**TEXT BLOCK**
________________
Thursday, August 09, 2007

Private use of public email

The Tennessee Center for Policy Research (TCPR) reports that a couple of state employees mistakenly tried to 'recycle' their excess prescriptions. Rightly that activity is being questioned. I'll let the legal experts determine if the activity itself is illegal. I believe when the prescription is paid for with public dollars you have absolutely no business retaining the proceeds of passing them on. It's possible to donate these things to local clinics. That might have been a smarter plan.

But to pull back a bit this recent revelation highlights an ongoing problem with private use of public email services. It's my understanding that state and Metro e-mail accounts are specifically for official business. If it's not related to your job---you shouldn't be using taxpayer dollars to host the correspondence let alone take work time to conduct the correspondence. Private phone calls at work used to be forbidden in a lot of places and folks understood that the boss wasn't paying you to chat up your friends. Now days we've got public employees using their government email accounts for activities that are not a part of their job. In a couple of instances I can recall public employees actually using their accounts to fight against the very system they work for. The SSA battle is a current example.

Web based e-mail accounts are a dime a dozen now days and no government employee has to use their government account to conduct private business. It's also flat foolish to do so in that these messages are archived and not at all private. This TCPR revelation being a perfect example. That careless use of government resources could cost way more than expected.

And if you're corresponding with someone using government email---keep in mind your words could also be a part of the public records.

UPDATE: Sarah Moore weighs in from a teacher's perspective.

When I began my employment with the school system that hired me, we were told that our email accounts were to be used for professional reasons only (correspondence with parents, planning with other teachers, subscribing to daily updates from E! Online, etc). I used my school email account for its intended purpose and maintained great communication with parents about upcoming exams, the distribution of grades and other tidbits that the students did not want mom and dad to know. However, ...Read the rest at her blog.

4 comments:

julieanno said...

Get a government job with an email account. Better yet, get a JOB. Don't criticize what you don't know or don't live! There are many times any given email account must be used for other uses.
UNTIL you have BEEN there and DONE that then hush!
Must be nice to stay at home and criticize others. The rest of us are out there making a minimial living to buy SSA!

Kay Brooks said...

So if the email rule says for official business only, how do you justify 'must be used for other uses'?

Why isn't a personal edress a legitimate option?

Buckley said...

Why isn't a personal edress a legitimate option?

We aren't supposed to use our computers for anything for MNPS business, so using a personal email account on an mnps machine during the school day would also be a violation of policy. And it certainly shouldn't be abused, but on rare occasions we do have to take care of family things during the school day- for example communicating with our child's school or teacher. Is there really a difference between our using an mnps phone (and playing phone tag, making secreatries transfer or take messages) or an mnps computer?
________________
**SUPPLIED INFORMATION**
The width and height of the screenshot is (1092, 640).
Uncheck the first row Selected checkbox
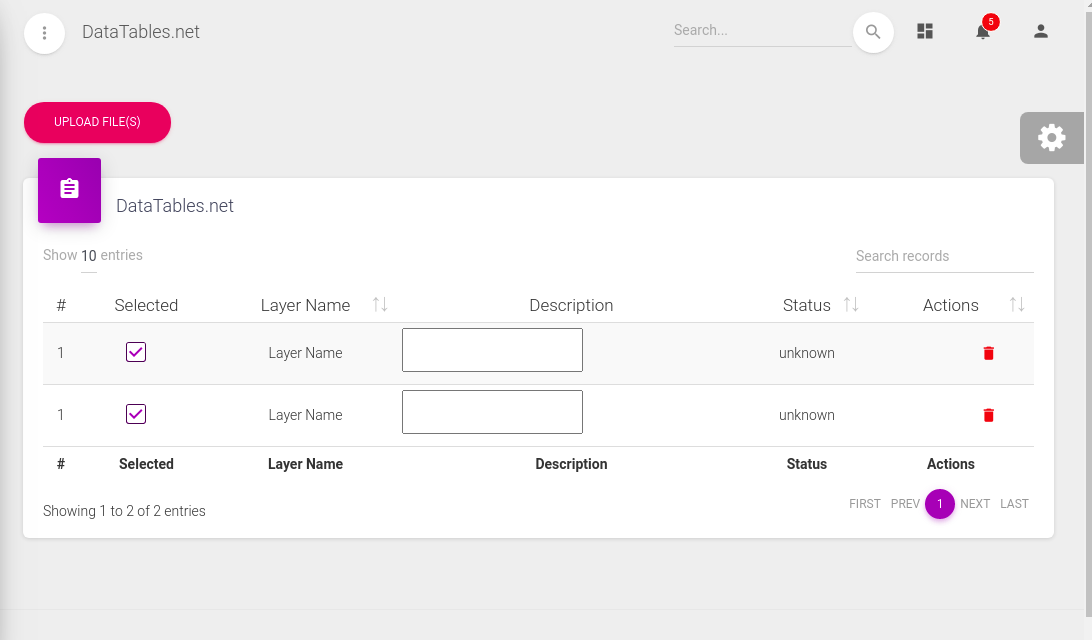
________________
**WORK TO COMPLETE**
#1 Answer these questions about the blog post on private use of public email:
(a) What does the Tennessee Center for Policy Research report that a couple of state employees tried to do?
(b) Who weighs in from a teacher's perspective?
(c) In Buckley's comment, what example of a family matter handled during the school day is given?
#2 Write a continuation of the blog post on private use of public email, beginning right after its final sentence.

**ANSWERS TO EACH TASK**
#1
(a) They mistakenly tried to "recycle" their excess prescriptions.
(b) Sarah Moore.
(c) Communicating with their child's school or teacher.

#2
As I said, it should be a rare instance, but I tell ya, I give up plenty of my family time to take students to chess tournaments, sell tickets at games, chaperone dances, attend pencil partner socials, not to mention grade papers into the evening, etc. If mnps policy doesn't allow me an occasional five minutes and an electronic means of contacting someone caring for my child during the school day, then I need to find a more family friendly employer. They aren't unreasonable about the policy though.

I tell ya, I have never had an opening of the school year where the media spent our first days on such negative notes. Nineteen teachers transferred seems more important than the other 5981+, many of whom have been in school buildings (with broken AC units)long before payroll started, being berated for an occasional personal email. I got a 3% raise (thank you) and 10-15% more students (did anyone notice MNPS increased class sizes this year?) Test scores are back, and guess what? We're essentially on probabtion.

So nineteen teachers are reportedly ineffective, and some teachers (although you really provided no specific examples, Kay) are violating email policy. And everybody's all over it. We are all berated for what a few do, and NO ONE sticks up for us when our leaders stick more students in our classes. It's like you all can make a better school system without us. Good luck with that. Apologies for the tone- and I'd say more but I have to go see if I can find more desks for my classroom.

Kay Brooks said...

I didn't provide specific examples, you're right. But it's not just teachers. I've seen posts from government employees that violate the policy.

I understand that there will be the occasionally emergency situation. But to use a government account to actively fight against government policy seems out of line. And then Sarah's post specifically mentioned all the fluff forwards that 'professional educators' were passing around. Nothing emergency about any of that. The use I've seen is way more than five minutes to take care of a family situation.

These folks have a right as citizens to work for change in the system but they really should be doing it on their dime...not the taxpayers.

I hadn't heard that class sizes were increased. No one likes getting more work for the same pay.

I wasn't bothered by the tone. I know it's a stressful time with a lot to be done. I hope you found the desks.